Understanding self-advocacy

Self-advocacy refers to the ability of individuals to speak up for themselves with confidence, express their needs, and assert their rights to achieve their personal and professional goals. In both life and the workplace, key elements of self-advocacy involve taking an active role in seeking opportunities, setting goals, and requesting resources necessary to achieve them.

Characteristics of self-advocating team members:

Team members who self-advocate are typically individuals who are confident, assertive, and proactive in communicating their needs and expectations. They possess excellent communication skills, are adept at articulating their thoughts and desires, and can express themselves in a clear and concise manner.

Additionally, self-advocating team members have a high degree of self-awareness and the ability to understand their strengths and weaknesses. They are willing to take risks and seek out opportunities to improve their skills and knowledge, understanding that continuous learning is essential for their personal and professional growth.

Furthermore, self-advocating team members are active participants in decision-making processes. They are not afraid to express their opinions and contribute to discussions, and they value the input of others. They seek feedback from their friends, colleagues, and superiors and use this feedback to improve their performance and develop their skills further.

Why is self-advocacy important?

Why is self-advocacy important?

Organizations that have self-advocating team members tend to have a more engaged and productive workforce. Such team members feel valued and respected, as their managers and colleagues listen to and consider their opinions and ideas. Self-advocating team members are empowered to make meaningful contributions to support the team and organization, leading to higher levels of career satisfaction and motivation.

Self-advocating adults are often more innovative in their approach to work, as they are not afraid to take risks and suggest new ideas. They possess a growth mindset and are willing to learn and develop their skills continually. This attitude can help to drive innovation and creativity within the organization, leading to improved performance and outcomes.

Additionally, self-advocating team members can act as role models for others, inspiring and encouraging their colleagues to become more self-aware and self-directed. They lead by example and can help to create a culture of self-advocacy within the organization, leading to improved productivity, morale, and teamwork.

Examples of self-advocacy in the workplace:

Self-advocacy in the workplace can take many forms, such as:

  • Requesting a meeting with a supervisor to discuss career goals and advancement opportunities.
  • Asking for additional resources or training to enhance job performance.
  • Communicating personal needs or preferences related to work schedules, accommodations, or work environment.
  • Seeking feedback on job performance and taking steps to address areas of improvement.
  • Advocating for oneself in difficult or uncomfortable situations, such as conflicts with coworkers or unfair treatment.

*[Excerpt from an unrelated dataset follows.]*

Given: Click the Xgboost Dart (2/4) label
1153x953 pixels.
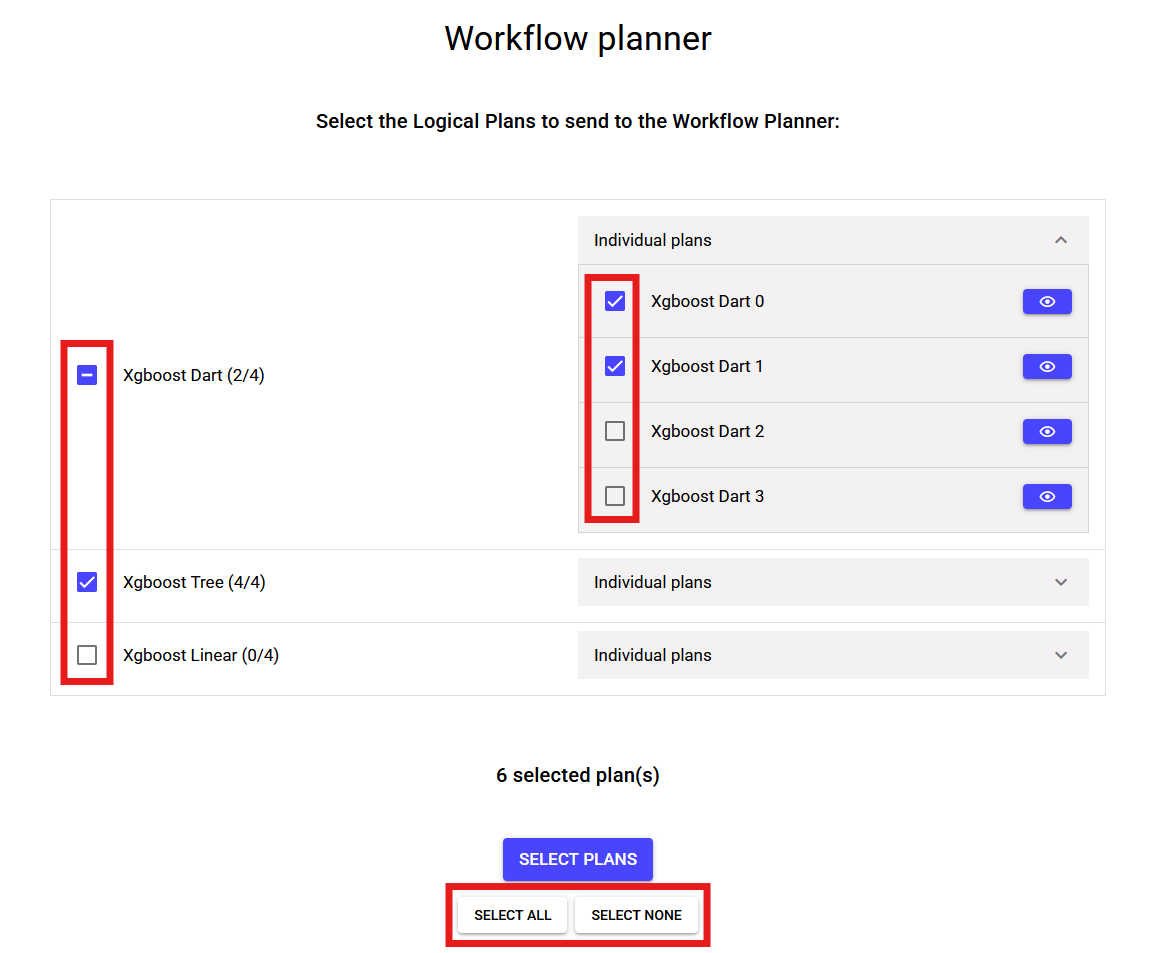Looking at the screenshot, I should point(193,374).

Identifying the "squeaky wheels"

"Squeaky wheels" refer to team or family members who are often perceived as problematic due to their tendency to be overly vocal or demanding, often without due cause. They may make frequent complaints, insist on receiving special treatment, or cause disruptions in the workplace.

Individuals who are often referred to as "squeaky wheels" tend to exhibit a number of common characteristics. They tend to have a negative attitude and complain excessively, often making it difficult for others to work with them effectively. They may be resistant to change and unwilling to adapt to new situations. Additionally, "squeaky wheels" may be overly demanding, insisting on receiving preferential treatment or special accommodations, and may be argumentative and confrontational.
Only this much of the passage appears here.